Domenicale, 4 febbraio 2024
Un dizionario di romanesco
Un dialetto, sì, il romanesco. Ma non solo: un miscuglio fatto, come si direbbe di un cocktail, di un terzo della sua originaria materialità meridionale, un terzo della sua acquisita prossimità al toscano (che risale agli sconvolgimenti demografici avvenuti nell’Urbe tra la fine del Medioevo e l’inizio dell’età moderna), e di un terzo delle successive importazioni e innovazioni, che da Roma capitale si sono irradiate in tutta la penisola in modi vistosi, ma piuttosto diversi da quelli per cui città come Parigi, Londra o Madrid hanno influenzato la lingua nazionale dei rispettivi reami. Il romanesco contemporaneo, quello che oggi si parla nella città eterna mescolandolo disinvoltamente alla lingua colta in un inconfondibile italiano di Roma, ha ora un dizionario conciso ma ricchissimo. Asciutto e affidabile.
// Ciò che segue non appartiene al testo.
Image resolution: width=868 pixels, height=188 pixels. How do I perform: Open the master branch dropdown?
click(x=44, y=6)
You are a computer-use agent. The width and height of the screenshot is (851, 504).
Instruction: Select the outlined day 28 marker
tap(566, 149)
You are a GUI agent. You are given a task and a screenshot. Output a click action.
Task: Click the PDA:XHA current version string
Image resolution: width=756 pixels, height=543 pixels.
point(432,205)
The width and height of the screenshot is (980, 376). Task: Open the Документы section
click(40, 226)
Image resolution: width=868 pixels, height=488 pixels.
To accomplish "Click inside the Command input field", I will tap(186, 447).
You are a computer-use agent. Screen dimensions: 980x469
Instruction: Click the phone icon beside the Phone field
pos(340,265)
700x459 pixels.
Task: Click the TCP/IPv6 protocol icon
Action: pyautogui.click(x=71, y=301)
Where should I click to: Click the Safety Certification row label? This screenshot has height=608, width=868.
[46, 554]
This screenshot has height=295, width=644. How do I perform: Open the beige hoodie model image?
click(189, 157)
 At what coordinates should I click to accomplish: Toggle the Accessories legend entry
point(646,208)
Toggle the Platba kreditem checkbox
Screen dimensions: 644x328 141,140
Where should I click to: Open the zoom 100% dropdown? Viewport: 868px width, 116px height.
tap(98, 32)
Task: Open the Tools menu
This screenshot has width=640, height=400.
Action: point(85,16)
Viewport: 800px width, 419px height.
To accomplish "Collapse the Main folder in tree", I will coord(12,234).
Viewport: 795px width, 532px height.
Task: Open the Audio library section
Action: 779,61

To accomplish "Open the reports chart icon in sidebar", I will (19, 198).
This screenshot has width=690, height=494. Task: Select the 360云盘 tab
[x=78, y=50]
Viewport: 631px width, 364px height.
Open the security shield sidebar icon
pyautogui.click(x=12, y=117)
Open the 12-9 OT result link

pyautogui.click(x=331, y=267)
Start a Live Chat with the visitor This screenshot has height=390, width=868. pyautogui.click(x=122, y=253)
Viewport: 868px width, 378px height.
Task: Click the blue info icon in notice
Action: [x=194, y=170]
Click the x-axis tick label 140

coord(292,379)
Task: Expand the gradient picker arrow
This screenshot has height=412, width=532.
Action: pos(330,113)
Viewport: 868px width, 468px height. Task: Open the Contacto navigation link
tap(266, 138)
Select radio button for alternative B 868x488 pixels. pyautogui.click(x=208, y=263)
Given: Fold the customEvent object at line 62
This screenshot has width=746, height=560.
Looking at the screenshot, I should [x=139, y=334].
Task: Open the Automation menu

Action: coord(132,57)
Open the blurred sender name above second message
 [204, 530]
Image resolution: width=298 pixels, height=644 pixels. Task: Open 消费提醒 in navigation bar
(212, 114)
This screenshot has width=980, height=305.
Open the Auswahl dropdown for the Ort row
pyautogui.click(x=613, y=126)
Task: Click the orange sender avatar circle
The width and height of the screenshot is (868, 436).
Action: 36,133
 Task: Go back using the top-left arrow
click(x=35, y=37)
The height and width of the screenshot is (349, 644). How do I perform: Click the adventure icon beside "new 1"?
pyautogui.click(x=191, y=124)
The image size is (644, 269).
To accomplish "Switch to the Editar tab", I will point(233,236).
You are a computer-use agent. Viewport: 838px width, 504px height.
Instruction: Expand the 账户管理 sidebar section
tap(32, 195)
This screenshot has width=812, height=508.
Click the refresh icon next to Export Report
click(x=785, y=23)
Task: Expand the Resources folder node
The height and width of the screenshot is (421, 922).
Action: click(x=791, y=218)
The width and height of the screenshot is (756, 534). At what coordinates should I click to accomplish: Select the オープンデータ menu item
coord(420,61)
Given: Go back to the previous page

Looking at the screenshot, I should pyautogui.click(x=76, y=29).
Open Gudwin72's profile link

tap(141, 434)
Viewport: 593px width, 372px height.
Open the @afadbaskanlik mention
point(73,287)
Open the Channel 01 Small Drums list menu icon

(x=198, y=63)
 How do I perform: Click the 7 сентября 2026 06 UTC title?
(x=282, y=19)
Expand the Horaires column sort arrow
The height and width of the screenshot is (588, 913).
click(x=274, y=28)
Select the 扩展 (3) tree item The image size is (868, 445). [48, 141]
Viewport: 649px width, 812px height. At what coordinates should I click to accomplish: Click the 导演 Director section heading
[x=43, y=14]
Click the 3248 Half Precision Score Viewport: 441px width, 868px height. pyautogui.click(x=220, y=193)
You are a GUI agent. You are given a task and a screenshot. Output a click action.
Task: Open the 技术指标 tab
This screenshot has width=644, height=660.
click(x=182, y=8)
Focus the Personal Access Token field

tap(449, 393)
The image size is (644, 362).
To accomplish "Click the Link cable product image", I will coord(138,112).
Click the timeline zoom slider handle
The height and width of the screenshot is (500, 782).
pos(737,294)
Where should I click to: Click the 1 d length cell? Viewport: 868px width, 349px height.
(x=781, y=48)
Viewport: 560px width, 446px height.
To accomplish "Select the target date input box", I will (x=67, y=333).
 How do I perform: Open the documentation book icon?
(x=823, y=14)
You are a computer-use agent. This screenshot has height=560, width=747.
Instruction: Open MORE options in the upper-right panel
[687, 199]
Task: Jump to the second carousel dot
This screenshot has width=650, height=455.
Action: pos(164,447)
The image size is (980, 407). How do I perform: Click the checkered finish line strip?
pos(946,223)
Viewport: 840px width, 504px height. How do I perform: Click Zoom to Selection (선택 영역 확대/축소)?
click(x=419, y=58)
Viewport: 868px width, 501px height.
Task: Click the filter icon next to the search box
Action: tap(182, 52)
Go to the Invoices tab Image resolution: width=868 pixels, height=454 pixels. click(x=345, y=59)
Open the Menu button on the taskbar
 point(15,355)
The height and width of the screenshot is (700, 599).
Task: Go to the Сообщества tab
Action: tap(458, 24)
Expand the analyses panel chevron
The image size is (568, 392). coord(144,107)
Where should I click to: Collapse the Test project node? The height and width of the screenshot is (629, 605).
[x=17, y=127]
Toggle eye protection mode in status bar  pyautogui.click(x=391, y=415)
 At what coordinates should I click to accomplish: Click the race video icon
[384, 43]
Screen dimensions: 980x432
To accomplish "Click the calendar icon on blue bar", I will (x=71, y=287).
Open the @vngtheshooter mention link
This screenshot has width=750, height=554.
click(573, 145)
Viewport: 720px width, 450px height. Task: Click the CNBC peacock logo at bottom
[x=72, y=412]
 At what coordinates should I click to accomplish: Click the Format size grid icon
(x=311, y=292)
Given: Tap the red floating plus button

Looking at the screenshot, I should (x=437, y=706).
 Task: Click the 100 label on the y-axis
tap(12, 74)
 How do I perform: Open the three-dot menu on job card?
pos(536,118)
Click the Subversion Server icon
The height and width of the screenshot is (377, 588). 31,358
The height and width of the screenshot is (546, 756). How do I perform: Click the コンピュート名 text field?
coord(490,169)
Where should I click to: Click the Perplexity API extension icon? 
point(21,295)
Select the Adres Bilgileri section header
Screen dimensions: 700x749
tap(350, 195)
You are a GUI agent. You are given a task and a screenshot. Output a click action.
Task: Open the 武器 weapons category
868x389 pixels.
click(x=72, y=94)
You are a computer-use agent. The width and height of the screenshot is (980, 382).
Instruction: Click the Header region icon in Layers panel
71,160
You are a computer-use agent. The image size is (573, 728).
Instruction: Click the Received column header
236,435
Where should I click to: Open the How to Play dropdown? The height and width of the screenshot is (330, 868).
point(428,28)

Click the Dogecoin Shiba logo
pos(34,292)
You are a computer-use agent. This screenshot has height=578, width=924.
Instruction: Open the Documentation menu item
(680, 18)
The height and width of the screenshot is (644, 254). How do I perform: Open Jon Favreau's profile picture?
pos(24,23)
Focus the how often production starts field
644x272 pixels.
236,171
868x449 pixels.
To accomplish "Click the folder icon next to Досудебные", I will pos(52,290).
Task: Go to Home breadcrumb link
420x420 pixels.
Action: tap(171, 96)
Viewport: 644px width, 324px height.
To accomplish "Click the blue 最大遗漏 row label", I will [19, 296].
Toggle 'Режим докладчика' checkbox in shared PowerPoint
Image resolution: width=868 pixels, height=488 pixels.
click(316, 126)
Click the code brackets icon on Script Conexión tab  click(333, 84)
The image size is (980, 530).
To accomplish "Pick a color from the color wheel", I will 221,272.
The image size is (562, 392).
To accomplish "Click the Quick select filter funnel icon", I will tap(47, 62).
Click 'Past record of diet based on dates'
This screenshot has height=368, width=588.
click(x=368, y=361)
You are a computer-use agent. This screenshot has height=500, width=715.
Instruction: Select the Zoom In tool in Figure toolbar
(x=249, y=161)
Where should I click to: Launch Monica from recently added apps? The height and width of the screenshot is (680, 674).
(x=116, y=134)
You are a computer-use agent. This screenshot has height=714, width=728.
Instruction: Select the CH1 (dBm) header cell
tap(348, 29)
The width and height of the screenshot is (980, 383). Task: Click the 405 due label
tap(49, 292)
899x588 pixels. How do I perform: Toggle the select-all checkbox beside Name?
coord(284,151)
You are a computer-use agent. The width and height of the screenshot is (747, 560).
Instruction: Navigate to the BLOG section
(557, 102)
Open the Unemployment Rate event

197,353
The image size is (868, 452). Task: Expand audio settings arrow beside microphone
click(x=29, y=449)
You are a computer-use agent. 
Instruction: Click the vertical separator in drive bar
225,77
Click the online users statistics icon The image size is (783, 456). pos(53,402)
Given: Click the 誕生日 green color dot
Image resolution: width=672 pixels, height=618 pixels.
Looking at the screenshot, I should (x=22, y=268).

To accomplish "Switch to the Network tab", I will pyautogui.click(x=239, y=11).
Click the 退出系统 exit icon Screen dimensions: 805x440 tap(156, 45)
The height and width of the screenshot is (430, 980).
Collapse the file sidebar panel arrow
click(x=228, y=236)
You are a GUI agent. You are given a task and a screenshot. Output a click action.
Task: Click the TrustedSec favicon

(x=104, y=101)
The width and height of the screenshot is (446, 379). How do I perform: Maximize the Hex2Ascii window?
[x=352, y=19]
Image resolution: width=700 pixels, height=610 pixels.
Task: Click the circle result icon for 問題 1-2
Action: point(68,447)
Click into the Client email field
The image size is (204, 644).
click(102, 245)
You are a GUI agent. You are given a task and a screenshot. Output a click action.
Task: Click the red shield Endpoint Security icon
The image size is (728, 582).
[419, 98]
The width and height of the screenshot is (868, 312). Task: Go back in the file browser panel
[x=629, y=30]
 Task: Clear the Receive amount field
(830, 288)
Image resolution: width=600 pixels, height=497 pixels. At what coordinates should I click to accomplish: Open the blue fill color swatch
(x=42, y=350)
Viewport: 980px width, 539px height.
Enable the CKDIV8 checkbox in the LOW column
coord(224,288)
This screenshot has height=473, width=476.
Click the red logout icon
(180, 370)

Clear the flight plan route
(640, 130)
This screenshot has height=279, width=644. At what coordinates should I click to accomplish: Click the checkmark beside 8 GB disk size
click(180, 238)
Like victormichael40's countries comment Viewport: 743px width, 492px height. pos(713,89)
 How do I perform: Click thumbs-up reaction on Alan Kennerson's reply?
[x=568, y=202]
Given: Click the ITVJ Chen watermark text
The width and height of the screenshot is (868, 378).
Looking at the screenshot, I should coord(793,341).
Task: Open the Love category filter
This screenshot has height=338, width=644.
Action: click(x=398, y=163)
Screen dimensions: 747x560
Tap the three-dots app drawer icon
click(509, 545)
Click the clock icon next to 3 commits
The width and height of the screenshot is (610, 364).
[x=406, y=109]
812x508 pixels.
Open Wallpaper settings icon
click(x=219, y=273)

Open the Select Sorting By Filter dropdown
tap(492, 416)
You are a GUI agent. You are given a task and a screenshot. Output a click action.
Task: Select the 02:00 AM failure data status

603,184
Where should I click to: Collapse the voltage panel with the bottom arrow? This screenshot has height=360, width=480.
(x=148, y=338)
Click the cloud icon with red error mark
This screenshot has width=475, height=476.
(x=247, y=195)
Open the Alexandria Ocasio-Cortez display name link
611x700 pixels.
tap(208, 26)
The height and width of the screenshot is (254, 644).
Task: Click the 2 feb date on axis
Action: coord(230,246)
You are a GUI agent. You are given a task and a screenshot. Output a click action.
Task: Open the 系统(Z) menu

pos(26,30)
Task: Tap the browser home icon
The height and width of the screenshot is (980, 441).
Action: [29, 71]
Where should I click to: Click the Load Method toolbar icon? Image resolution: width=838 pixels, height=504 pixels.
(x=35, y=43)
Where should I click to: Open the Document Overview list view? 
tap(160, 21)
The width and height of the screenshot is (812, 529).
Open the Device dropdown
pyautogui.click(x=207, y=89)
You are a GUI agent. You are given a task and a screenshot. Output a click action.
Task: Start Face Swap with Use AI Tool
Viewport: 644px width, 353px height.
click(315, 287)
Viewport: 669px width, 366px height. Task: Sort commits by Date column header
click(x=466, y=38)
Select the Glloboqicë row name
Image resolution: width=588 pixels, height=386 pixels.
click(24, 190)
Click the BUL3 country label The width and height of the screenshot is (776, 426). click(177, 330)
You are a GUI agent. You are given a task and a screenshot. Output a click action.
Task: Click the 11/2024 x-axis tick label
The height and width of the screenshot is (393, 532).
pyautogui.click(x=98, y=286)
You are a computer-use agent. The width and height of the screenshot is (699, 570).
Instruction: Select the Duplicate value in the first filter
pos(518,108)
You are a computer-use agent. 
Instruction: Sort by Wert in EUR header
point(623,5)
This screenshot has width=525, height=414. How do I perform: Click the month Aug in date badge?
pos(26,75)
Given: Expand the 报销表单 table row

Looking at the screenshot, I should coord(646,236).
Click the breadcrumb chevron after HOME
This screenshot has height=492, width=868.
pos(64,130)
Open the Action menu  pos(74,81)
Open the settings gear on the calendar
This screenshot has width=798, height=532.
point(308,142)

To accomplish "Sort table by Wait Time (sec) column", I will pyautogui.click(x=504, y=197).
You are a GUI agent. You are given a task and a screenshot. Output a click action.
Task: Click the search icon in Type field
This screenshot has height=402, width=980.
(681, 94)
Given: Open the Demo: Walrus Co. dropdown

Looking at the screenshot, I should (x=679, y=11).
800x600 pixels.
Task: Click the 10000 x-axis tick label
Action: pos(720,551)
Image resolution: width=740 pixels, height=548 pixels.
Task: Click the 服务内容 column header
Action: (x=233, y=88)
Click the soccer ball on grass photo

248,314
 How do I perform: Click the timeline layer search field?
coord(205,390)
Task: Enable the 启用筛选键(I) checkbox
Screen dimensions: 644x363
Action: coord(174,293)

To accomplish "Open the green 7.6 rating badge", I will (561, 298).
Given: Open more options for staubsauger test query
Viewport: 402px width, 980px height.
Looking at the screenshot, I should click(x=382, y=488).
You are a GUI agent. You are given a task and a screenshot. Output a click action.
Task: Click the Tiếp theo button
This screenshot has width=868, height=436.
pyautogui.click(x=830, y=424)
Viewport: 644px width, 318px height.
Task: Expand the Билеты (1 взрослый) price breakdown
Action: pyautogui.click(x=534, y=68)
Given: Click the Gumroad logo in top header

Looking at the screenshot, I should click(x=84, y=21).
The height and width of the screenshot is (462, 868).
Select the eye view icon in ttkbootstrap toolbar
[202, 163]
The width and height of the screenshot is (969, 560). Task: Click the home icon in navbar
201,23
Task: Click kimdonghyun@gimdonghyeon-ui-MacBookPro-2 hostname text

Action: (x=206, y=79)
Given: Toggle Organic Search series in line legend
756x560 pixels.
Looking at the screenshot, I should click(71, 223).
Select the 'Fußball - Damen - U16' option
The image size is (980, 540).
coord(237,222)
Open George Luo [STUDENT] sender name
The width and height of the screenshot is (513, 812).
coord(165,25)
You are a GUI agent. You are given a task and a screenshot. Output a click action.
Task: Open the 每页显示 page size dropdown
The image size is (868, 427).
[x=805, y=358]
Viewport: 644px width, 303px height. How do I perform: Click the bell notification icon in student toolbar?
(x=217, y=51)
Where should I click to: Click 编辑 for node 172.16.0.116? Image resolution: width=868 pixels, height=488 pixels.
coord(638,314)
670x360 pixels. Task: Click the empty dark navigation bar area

È il Vocabolario del romanesco contemporaneo che due autorevoli storici della lingua, Paolo D’Achille e Claudio Giovanardi (coadiuvati negli ultimi tempi da Kevin De Vecchis) hanno licenziato dopo una gestazione di molti anni. Sono oltre 7000 le parole chiosate coi loro significati, distinti in accezioni e accompagnati da citazioni d’autore (Trilussa, Dell’Arco, Pasolini, Fabrizi…) o da esempi anonimi. Sistematico è il rinvio ai vocabolari precedenti e ai repertori dell’italiano che, come il GRADIT di Tullio De Mauro, hanno dato ampia cittadinanza al lessico regionale. Ecco le tante parole che molti italiani usano, anche lontano da Roma, forse senza sospettarne l’origine capitolina (che so, bùfala “notizia falsa”, caçiara “confusione”, fregnaccia e frescaccia “sciocchezza”, jella “sfortuna”, pènnica “sonnellino”, peracottaro “persona pasticciona e inattendibile”, scanzonato “scherzoso, disinvolto, ironico”, sfottere “prendere in giro”, sturbo “svenimento”, zozzo “sporco”, e così via). Ed ecco tante voci ed espressioni che solo i conoscitori un po’ più accorti sanno spiegare esattamente, da cecagna “sonnolenza” a dàje («usato come segnale di impazienza o di disappunto quando si verifica o si ripropone una situazione spiacevole, per lo più preceduto da : vedi alla voce eddàje»), ingarellasse “confrontarsi in gara con altri”, o le forme abbreviate meco e stica delle celeberrime ma spesso equivocate esclamazioni, che tacere è bello; e poi frìccico e i suoi molti derivati, o il rinomato piotta (passato in questo secolo ai significati di 1 euro e poi di 100 euro: vedi alla voce inflazione, verrebbe da dire), donde piottare; fino al sublime stacce “rassegnarsi”, che nella forma ce sta (o ce pò stà) vale notoriamente “è possibile, è plausibile, è accettabile”. E se è possibile, a Roma più ch’altrove, bisogna senz’altro rassegnaricisi.